Archive of the Category 'News'

These Balls Will Be Your New Best Friend

By Kristin Iris

I’ve been involved in athletics and physical activity my entire life. From gymnastics when I was younger, to diving in high school, to martial arts for the last ten years and of course yoga, I am no stranger to the need for proper self-care. While we all know we should take care of ourselves sometimes it does go to the wayside.

Whether you are physically active or not active at all there is one self-care tool that EVERYONE should have in their toolkit: Yoga Tune Up® Therapy Balls.

Therapy balls

YTU Therapy Ball method was developed by Jill Miller, creator of Yoga Tune Up® and author of The Roll Model. The balls are very inexpensive (retail at $11.95/pair) and small enough to leave at home, work, your gym bag or even carry around with you. I have mine with me almost all the time. They’re both super easy to use and provide extensive benefits to your body and well-being.

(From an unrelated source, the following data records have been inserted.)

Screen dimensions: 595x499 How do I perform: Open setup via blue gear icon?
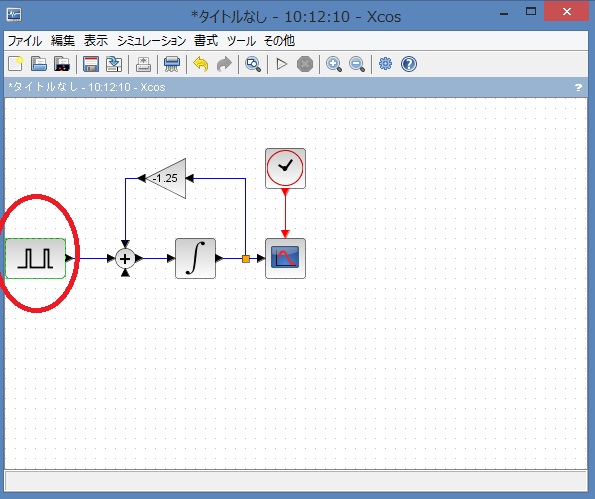pyautogui.click(x=386, y=63)
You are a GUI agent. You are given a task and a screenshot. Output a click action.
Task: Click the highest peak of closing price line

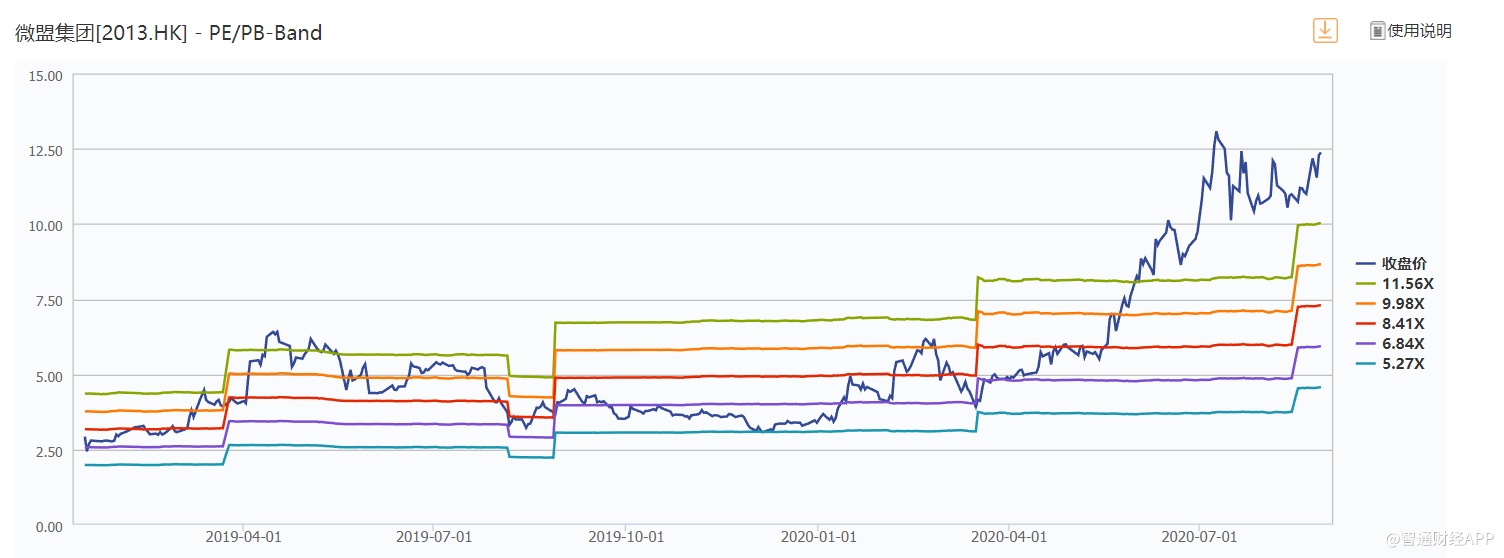[x=1216, y=132]
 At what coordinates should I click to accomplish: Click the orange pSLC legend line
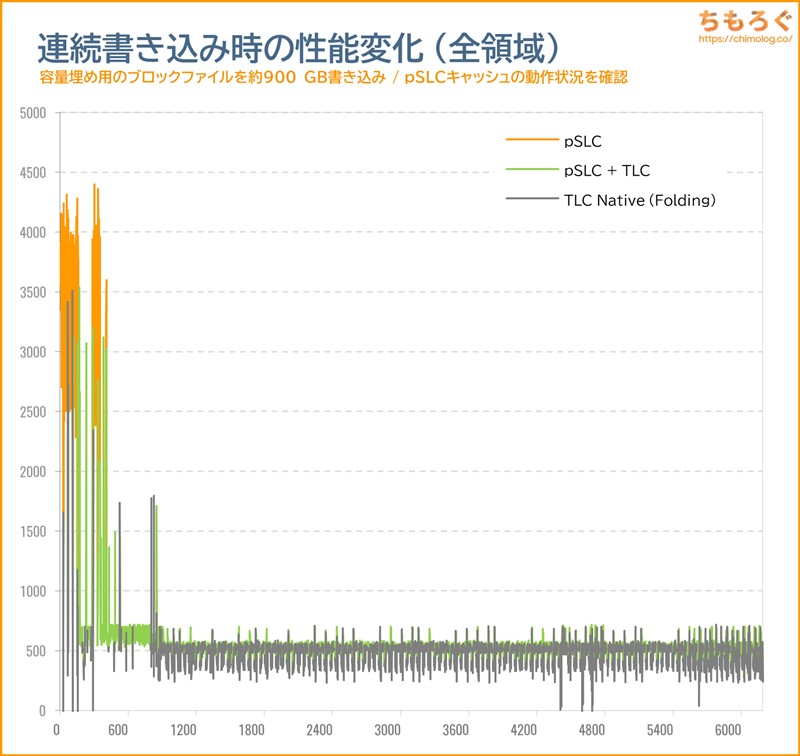click(528, 141)
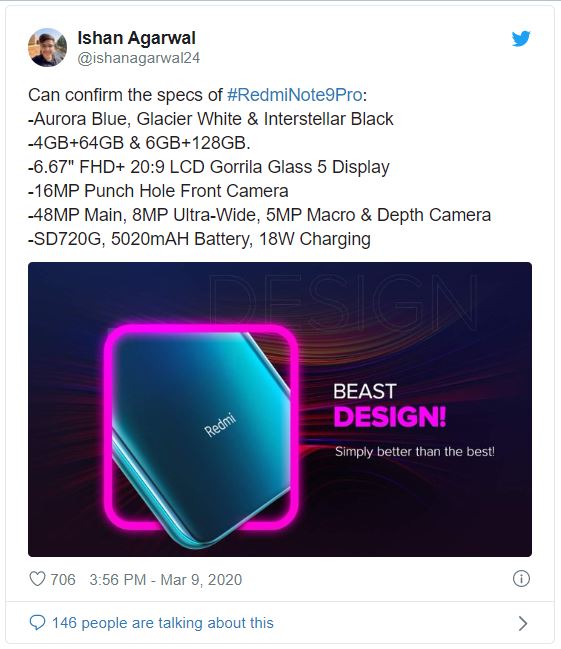The height and width of the screenshot is (649, 561).
Task: Click the 706 likes count
Action: [x=63, y=579]
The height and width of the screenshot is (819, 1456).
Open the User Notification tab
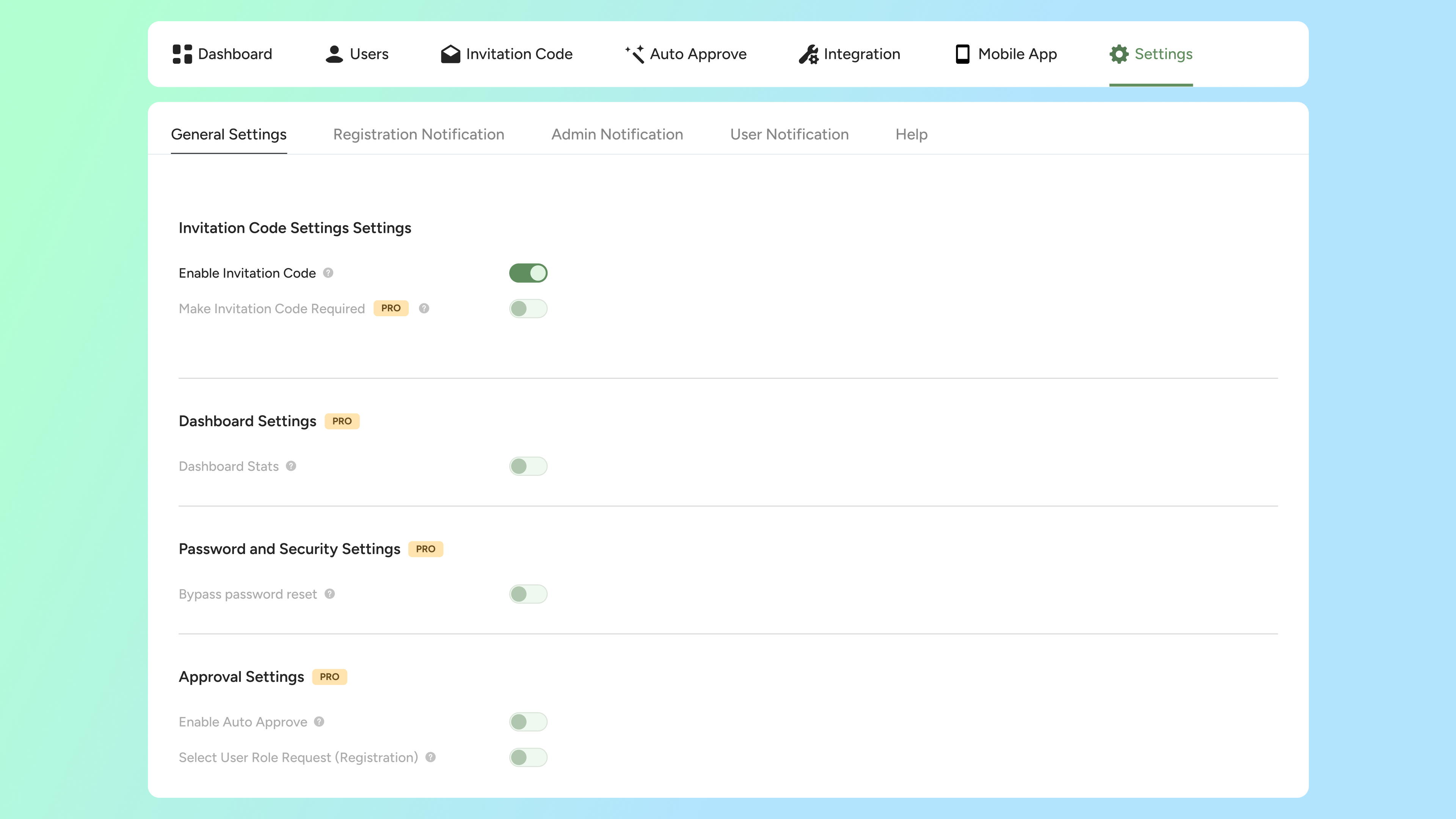point(789,135)
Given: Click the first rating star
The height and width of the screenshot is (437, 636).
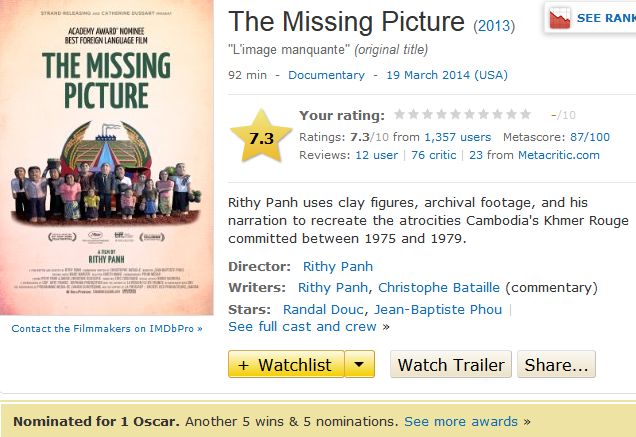Looking at the screenshot, I should coord(400,115).
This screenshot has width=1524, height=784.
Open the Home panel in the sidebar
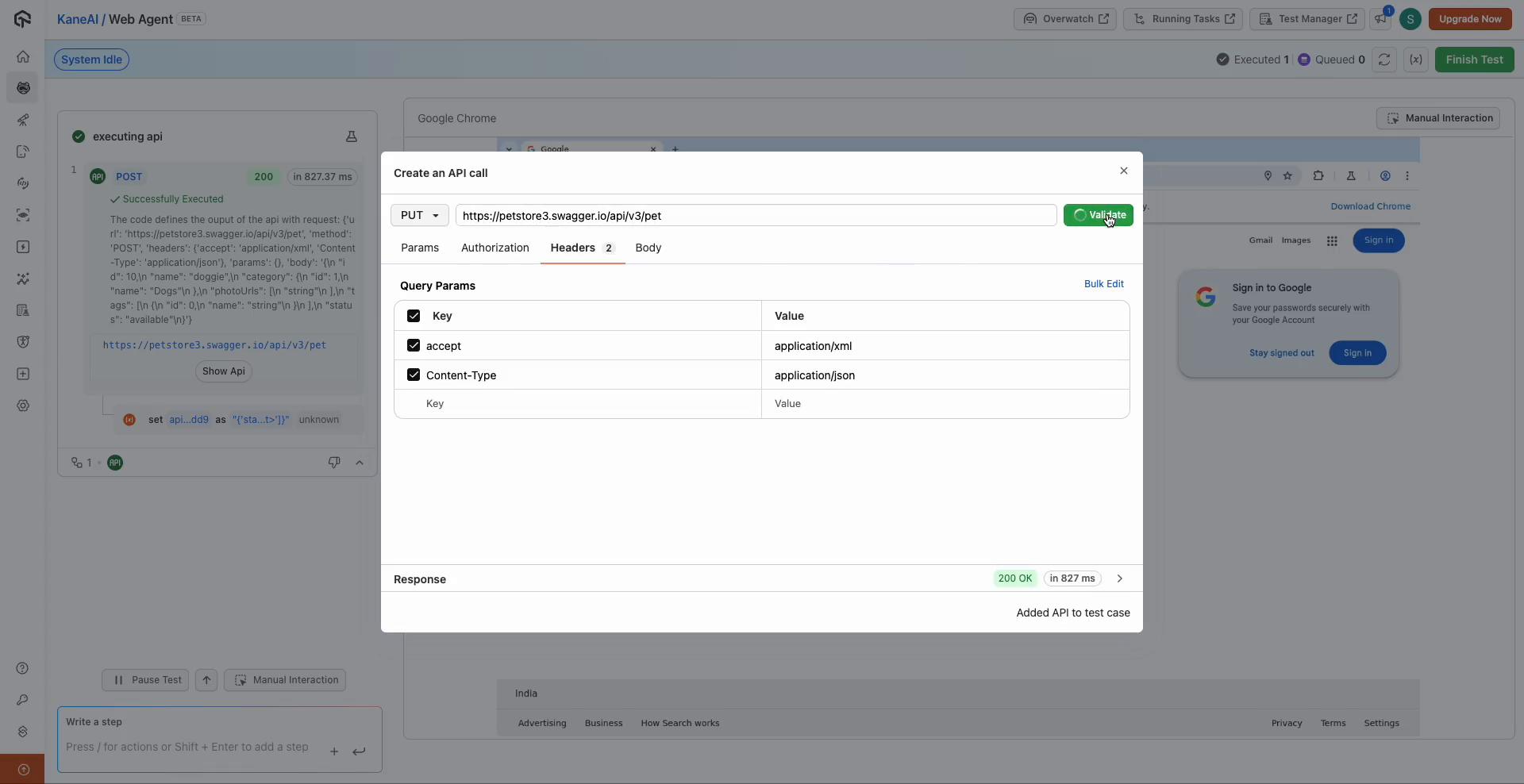click(x=23, y=56)
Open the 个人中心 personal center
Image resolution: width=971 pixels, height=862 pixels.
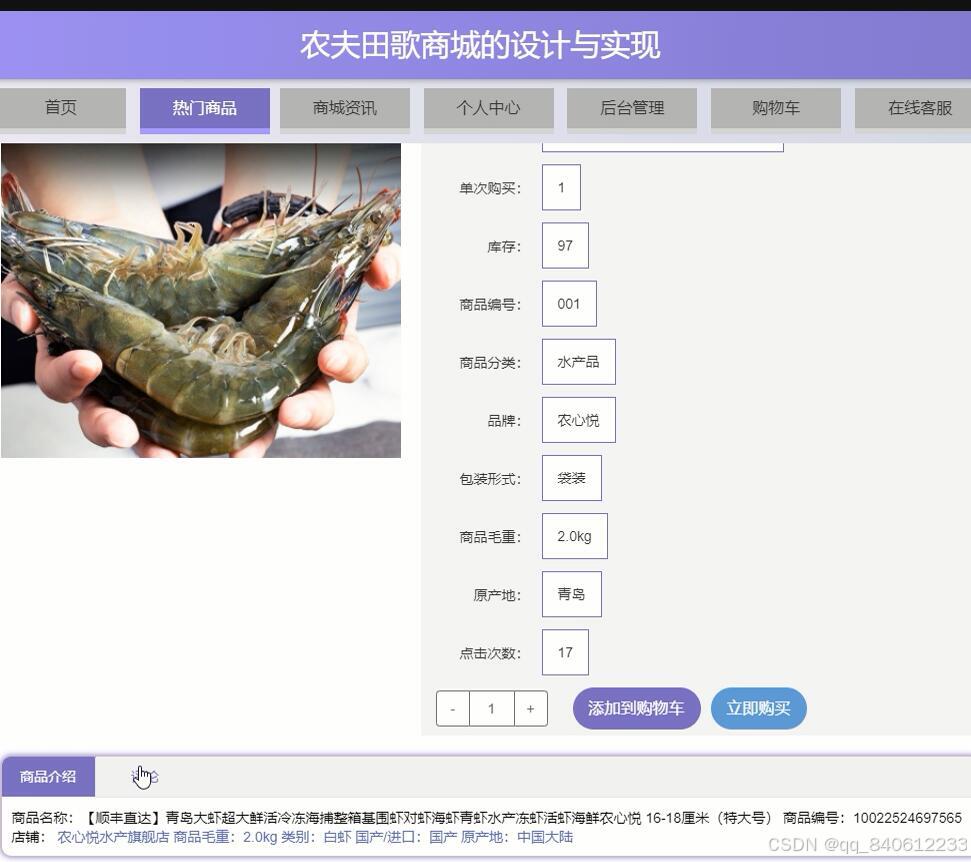click(488, 108)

Here are 5 big reasons why you need to get these balls:

1) Everybody loves massage, right?

Most of us do and even if you don’t I can guarantee you still NEED massage. EveryBODY does. Therapy Balls are a tool for deep, targeted, self-massage that will release muscles, relieve tension and induce relaxation. Only have a few minutes? That’s all you need to get into a good spot. You’ll be amazed how much a difference a little massage can make.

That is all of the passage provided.